When I restart named I find the following lines in the /var/log/messages
file:
-------------------------
Mar 15 07:39:40 router1 named[31583]: loading configuration from '/etc/named.conf'
Mar 15 07:39:40 router1 named: Starten von named succeeded
Mar 15 07:39:40 router1 named[31583]: no IPv6 interfaces found
Mar 15 07:39:40 router1 named[31583]: listening on IPv4 interface lo, 127.0.0.1#53
Mar 15 07:39:40 router1 named[31583]: listening on IPv4 interface eth0, 172.30.0.2#53
Mar 15 07:39:40 router1 named[31583]: listening on IPv4 interface eth2, 10.10.10.11#53
Mar 15 07:39:40 router1 named[31583]: command channel listening on 127.0.0.1#953
Mar 15 07:39:40 router1 named[31583]: zone 10.in-addr.arpa/IN: loaded serial 1997022700
Mar 15 07:39:40 router1 named[31583]: zone 10.10.10.in-addr.arpa/IN: loaded serial 2004121601
Mar 15 07:39:40 router1 named[31583]: zone 0.0.127.in-addr.arpa/IN: loaded serial 1997022700
-------------------------
so the zone gets loaded!
Whats interesting:
I have hosts in the net 10.10.10.0/24.
The zone-file for the zone 10.in-addr.arpa does not conflict with
10.10.10.in-addr.arpa.
For example the host 10.10.10.210 gets resolved.
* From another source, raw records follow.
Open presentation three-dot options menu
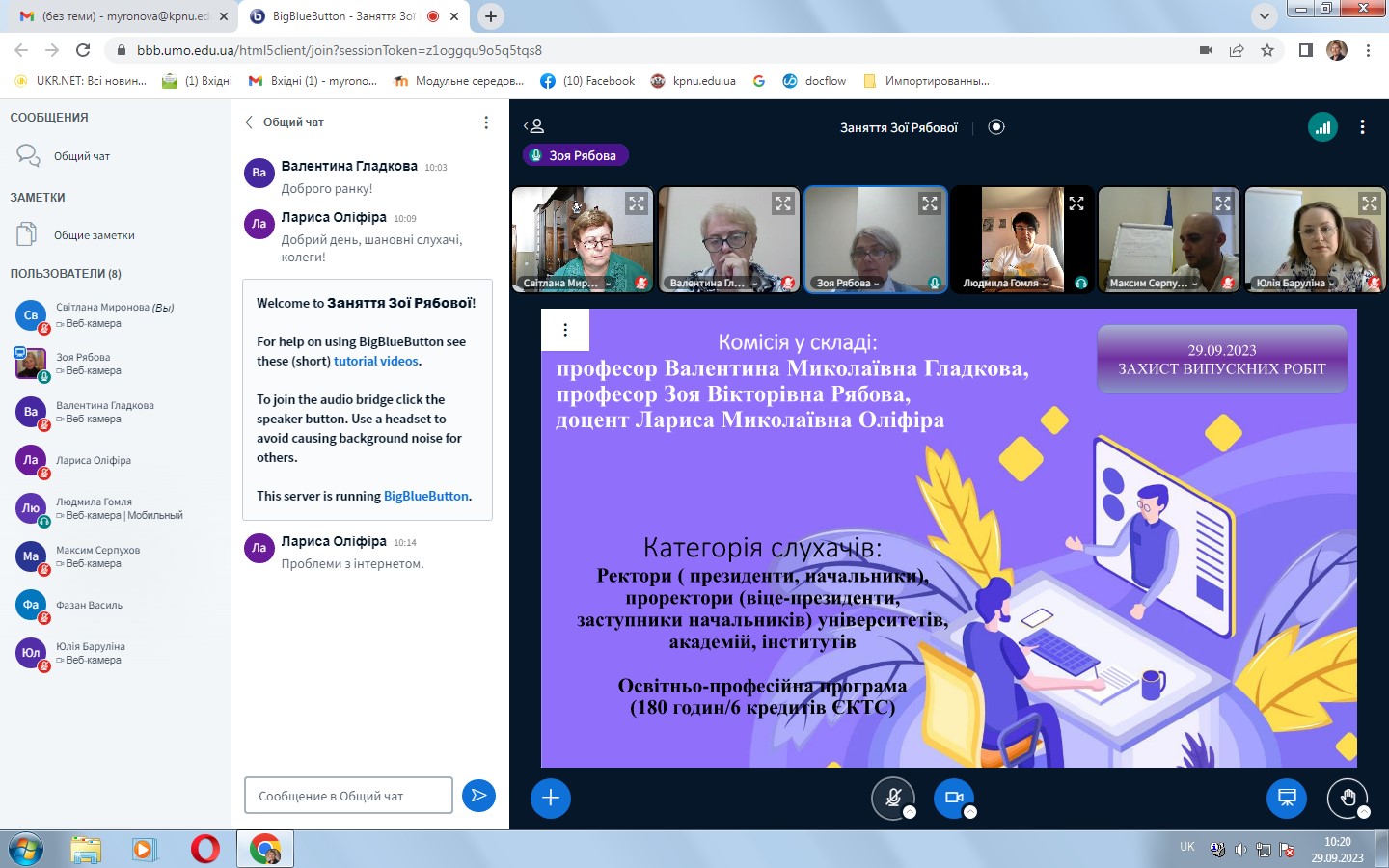Screen dimensions: 1389x868 (x=565, y=330)
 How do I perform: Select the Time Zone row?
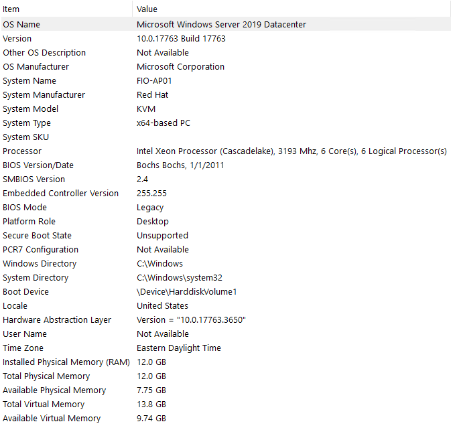[225, 348]
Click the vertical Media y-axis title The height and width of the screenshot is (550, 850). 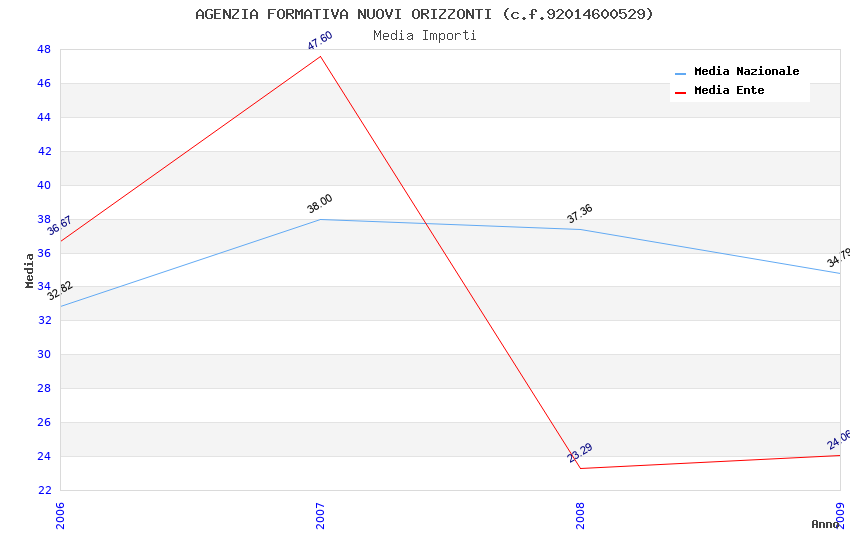(x=30, y=270)
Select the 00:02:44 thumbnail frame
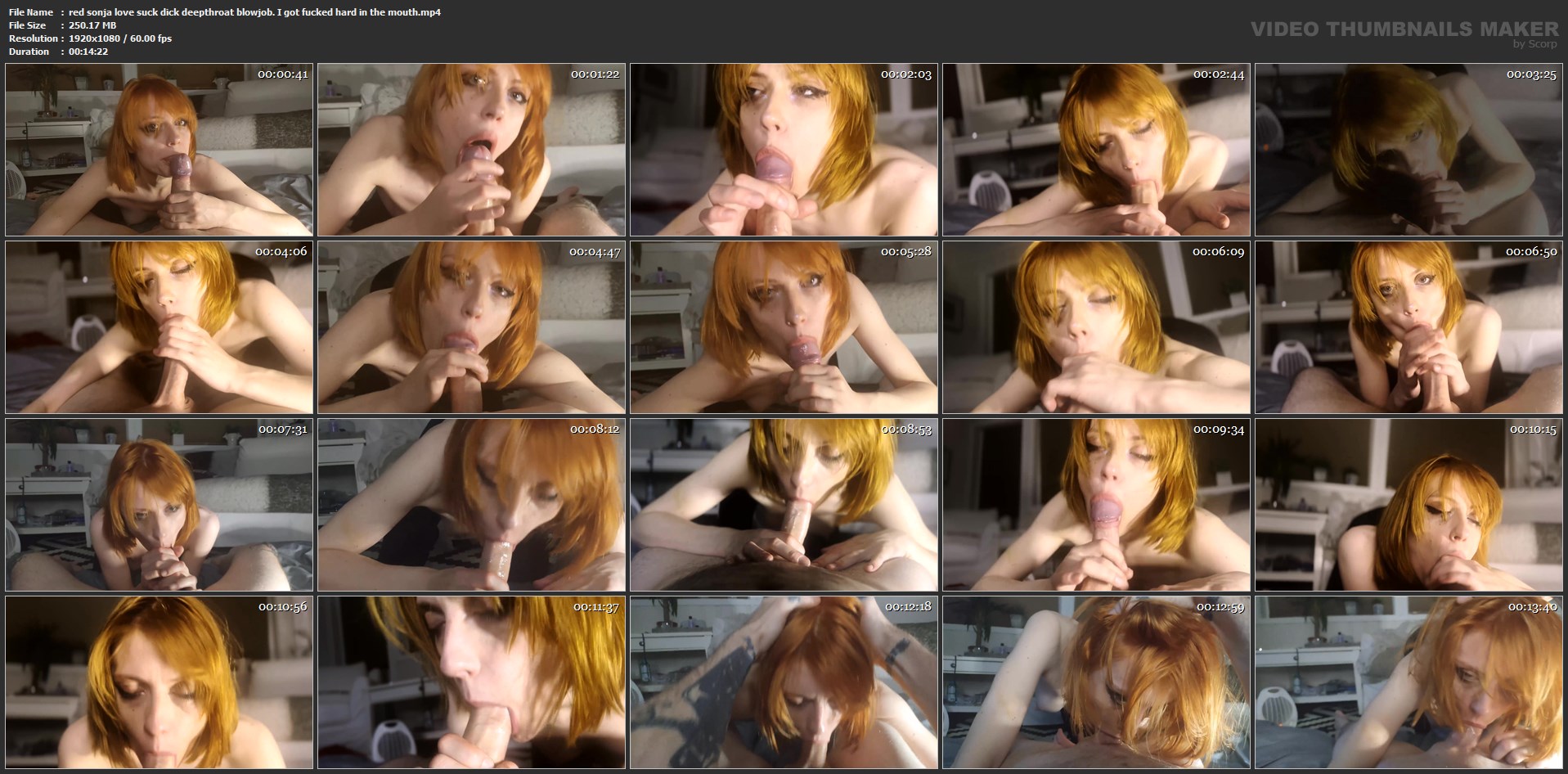Screen dimensions: 1568x774 click(1096, 150)
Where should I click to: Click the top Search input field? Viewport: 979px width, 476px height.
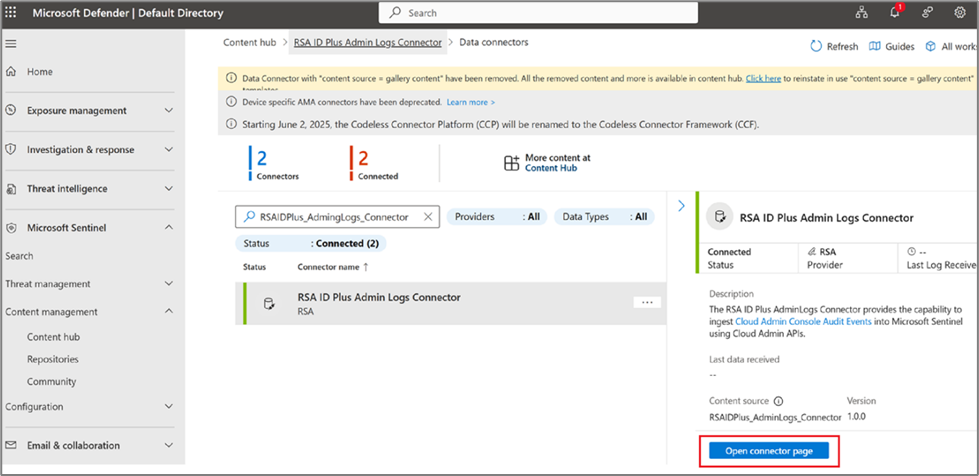pyautogui.click(x=540, y=13)
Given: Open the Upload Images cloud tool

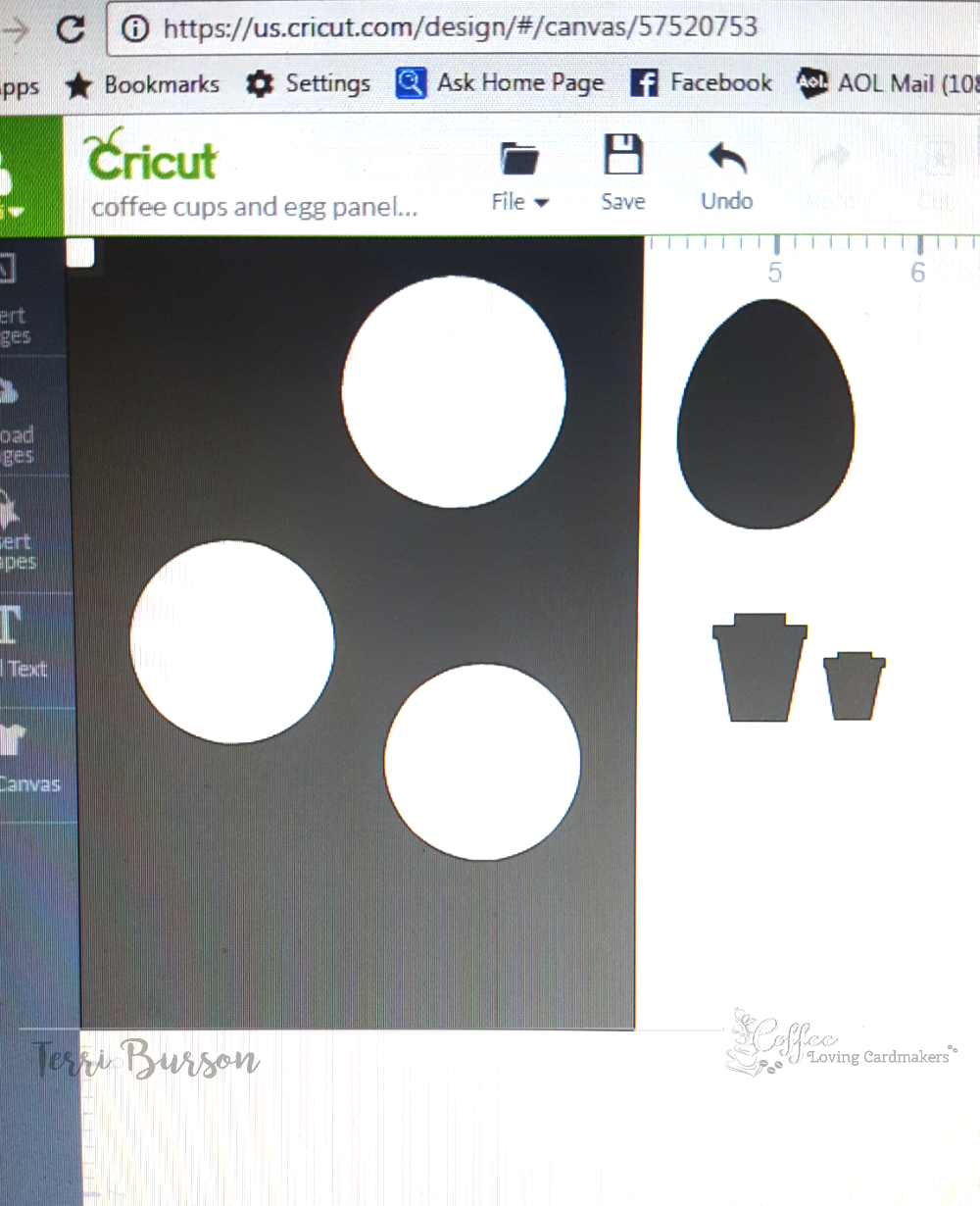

But if I try to resolve the Ip-Adress 10.1.2.3 my dns goes outside
to a root-nameserver (what I try to change!).

How can I make my dns "a root-nameserver" for the zone 10.in-addr.arpa 
or for the zone 10.168.192.in-addr.arpa
The iana has blackhole-server who do this job - how can I now configure
my own blackhole-server for private net-addresses I don't use?


Sorry for posting all the conversation - but I cannot see my original 
post - I don't know if this happens to others too?